Alexandria's tunnel boring machine, christened Hazel, finished her 16-month drive by "breaking through" a flooded shaft at Pendleton Street on March 13. Photo: AlexRenew

Light at the End of the Tunnel: Alexandria Tunnel Boring Completed at 100 Ft. Underwater

After 16 months underground, a massive tunnel-boring machine christened Hazel and her RiverRenew crews finished boring the city’s 2.2-mile-long Waterfront Tunnel ten days ago. The tunnel is 12 feet in diameter and an astonishing 100 feet below sea level. It runs from AlexRenew’s headquarters and wastewater treatment plant down along Cameron Run to the Potomac, then upriver to its end—a 100-foot-deep shaft at the foot of Pendleton Street, immediately south of the river’s Oronoco Bay.

Last Thursday, Hazel caught her first glimpse of daylight when her crew raised her to the surface there beside the river she was designed and built to protect. Her tunnel will prevent millions of gallons of sewage overflow from polluting the region’s waterways.  

The difficult problem that Hazel came to solve is a combined sewer system that dates to the 1860s.

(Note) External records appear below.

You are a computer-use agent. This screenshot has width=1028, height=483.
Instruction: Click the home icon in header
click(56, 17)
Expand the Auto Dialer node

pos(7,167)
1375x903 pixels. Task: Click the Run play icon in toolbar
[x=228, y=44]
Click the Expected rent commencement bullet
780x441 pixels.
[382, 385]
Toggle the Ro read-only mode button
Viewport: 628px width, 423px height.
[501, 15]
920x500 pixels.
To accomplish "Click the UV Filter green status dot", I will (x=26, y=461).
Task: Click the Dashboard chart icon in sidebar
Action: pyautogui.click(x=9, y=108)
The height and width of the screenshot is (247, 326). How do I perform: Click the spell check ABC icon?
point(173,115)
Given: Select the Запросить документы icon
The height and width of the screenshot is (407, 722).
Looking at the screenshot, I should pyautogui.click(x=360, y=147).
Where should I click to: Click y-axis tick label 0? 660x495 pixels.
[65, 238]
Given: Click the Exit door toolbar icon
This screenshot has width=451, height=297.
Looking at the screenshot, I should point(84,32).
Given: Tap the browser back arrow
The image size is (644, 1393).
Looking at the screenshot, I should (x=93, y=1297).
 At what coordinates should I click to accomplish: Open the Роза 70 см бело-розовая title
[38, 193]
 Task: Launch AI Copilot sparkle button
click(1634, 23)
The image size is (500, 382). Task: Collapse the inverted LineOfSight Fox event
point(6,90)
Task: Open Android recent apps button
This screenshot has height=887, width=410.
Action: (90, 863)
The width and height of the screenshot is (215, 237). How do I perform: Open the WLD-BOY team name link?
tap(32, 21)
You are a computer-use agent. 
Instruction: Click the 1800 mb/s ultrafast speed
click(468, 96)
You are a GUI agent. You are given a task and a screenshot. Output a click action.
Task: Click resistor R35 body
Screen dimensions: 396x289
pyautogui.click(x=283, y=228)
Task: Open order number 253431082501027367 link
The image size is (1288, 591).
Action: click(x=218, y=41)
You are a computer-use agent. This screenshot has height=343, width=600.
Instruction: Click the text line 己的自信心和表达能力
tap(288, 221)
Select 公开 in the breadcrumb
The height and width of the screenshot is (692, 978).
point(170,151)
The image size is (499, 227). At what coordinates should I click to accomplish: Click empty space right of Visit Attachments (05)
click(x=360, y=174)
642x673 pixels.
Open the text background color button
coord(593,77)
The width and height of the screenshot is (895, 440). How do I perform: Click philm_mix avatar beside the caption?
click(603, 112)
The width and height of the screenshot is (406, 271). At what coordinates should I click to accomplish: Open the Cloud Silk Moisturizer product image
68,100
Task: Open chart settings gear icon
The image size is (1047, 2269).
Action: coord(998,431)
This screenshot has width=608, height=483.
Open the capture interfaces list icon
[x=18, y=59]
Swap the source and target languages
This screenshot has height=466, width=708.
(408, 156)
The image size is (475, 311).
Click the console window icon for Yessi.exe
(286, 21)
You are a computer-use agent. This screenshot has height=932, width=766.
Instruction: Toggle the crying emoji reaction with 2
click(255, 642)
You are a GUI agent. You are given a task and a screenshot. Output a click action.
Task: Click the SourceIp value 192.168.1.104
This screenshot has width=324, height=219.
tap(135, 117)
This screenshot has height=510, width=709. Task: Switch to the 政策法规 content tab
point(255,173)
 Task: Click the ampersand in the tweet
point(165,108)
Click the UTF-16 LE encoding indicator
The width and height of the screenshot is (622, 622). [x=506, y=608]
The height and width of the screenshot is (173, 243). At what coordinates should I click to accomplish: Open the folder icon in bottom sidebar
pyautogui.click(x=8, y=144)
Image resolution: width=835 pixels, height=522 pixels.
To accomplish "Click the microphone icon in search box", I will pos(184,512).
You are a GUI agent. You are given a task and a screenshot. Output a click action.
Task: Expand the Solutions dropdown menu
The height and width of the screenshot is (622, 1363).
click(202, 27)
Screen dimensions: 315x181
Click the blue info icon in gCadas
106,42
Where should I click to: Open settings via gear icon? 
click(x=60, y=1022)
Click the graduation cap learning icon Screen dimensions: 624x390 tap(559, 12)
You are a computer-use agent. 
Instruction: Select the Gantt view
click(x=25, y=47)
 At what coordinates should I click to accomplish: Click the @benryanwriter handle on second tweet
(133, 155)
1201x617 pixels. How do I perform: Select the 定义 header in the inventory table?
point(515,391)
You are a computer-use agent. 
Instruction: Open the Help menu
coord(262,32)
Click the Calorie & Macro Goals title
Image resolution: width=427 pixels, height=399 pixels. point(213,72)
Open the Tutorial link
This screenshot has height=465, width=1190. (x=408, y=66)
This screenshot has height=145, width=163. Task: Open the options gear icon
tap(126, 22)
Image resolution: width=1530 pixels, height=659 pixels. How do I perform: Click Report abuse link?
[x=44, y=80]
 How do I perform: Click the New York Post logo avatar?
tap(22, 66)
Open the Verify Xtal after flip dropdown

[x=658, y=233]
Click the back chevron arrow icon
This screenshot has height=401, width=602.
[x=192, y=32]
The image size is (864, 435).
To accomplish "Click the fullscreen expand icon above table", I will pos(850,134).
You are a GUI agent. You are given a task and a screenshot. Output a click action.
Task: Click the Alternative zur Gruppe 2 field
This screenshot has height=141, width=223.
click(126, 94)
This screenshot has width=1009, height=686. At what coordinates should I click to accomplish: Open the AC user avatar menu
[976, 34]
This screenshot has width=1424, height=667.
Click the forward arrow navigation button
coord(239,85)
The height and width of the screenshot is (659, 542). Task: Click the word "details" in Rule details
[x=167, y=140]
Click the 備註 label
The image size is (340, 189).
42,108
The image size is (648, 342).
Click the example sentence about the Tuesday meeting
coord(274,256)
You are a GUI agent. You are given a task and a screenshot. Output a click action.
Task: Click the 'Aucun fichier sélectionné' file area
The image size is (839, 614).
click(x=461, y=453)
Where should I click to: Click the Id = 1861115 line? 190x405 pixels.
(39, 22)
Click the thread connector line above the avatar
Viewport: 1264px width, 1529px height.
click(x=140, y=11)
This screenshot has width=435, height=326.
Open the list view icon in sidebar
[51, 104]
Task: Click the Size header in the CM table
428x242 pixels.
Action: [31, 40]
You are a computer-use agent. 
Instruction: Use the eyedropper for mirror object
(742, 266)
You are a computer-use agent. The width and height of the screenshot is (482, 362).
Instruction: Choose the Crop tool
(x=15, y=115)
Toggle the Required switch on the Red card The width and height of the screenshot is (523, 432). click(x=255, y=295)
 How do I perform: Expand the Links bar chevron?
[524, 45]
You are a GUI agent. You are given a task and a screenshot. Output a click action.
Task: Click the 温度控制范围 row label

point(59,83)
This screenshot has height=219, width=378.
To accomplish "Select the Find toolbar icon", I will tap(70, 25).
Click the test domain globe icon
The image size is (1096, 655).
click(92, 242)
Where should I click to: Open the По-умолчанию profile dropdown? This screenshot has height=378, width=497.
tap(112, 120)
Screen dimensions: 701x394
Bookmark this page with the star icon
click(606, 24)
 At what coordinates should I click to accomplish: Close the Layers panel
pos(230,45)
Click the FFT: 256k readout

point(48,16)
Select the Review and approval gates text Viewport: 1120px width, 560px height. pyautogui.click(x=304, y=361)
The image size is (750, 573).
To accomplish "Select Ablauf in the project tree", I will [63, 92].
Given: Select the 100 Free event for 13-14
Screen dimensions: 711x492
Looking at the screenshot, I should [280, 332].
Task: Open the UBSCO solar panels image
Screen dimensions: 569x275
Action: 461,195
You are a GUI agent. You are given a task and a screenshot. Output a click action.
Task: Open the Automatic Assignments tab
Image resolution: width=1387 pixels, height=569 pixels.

It serves about 6 percent of Alexandria, mostly below Old Town beside the Potomac. Combined sewers transport both sewage and stormwater in the same pipe, a supposed municipal cost-saving measure at a time when the city was small and the land around it rural. In dry times, both sewage and runoff ran to the city’s primitive waste treatment plant. When enough rain fell to exceed the system’s capacity, however, both rainwater and sewage overflowed directly into the river.  

The engineers who designed the combined system never anticipated the growth of Alexandria, especially its 20th-century roadways, concrete parking lots, and rooftops that sent increasing quantities of rainwater into the system. By the dawn of the 20th century, civil engineers had realized the mistake and begun building separate drainage systems for rainwater runoff and sewage in newer sections of the city.

The damage had been done, though, for the busy port of Old Town had built up houses, businesses, and paved streets over the old system. Tearing it up to separate the pipes would have paralyzed everyday life.  For more than a century now, and increasingly so with climate change, rains cause Alexandria’s combined sewer system to spill to the Potomac River through four outfall pipes. Since these overflows contain raw sewage, they pose a risk to human health, degrade aquatic habitats, harm the Chesapeake Bay, and litter shorelines. This has posed a chronic U.S. Clean Water Act violation for half a century.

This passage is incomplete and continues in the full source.